**Task statement**
Copy the records below word for word, keeping every line as it is.
>> begin Supplied information
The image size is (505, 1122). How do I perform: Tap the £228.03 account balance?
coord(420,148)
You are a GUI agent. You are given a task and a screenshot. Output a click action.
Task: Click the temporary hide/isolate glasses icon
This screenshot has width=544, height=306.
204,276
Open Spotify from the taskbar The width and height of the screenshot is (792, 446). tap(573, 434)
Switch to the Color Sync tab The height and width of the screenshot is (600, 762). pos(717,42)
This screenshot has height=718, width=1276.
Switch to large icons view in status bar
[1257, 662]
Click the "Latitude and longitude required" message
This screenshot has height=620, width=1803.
>> end Supplied information
**Task solution**
The image size is (505, 1122). How do I perform: Tap the £228.03 account balance?
coord(420,148)
You are a GUI agent. You are given a task and a screenshot. Output a click action.
Task: Click the temporary hide/isolate glasses icon
This screenshot has width=544, height=306.
204,276
Open Spotify from the taskbar The width and height of the screenshot is (792, 446). tap(573, 434)
Switch to the Color Sync tab The height and width of the screenshot is (600, 762). pos(717,42)
This screenshot has height=718, width=1276.
Switch to large icons view in status bar
[1257, 662]
Click the "Latitude and longitude required" message
This screenshot has height=620, width=1803.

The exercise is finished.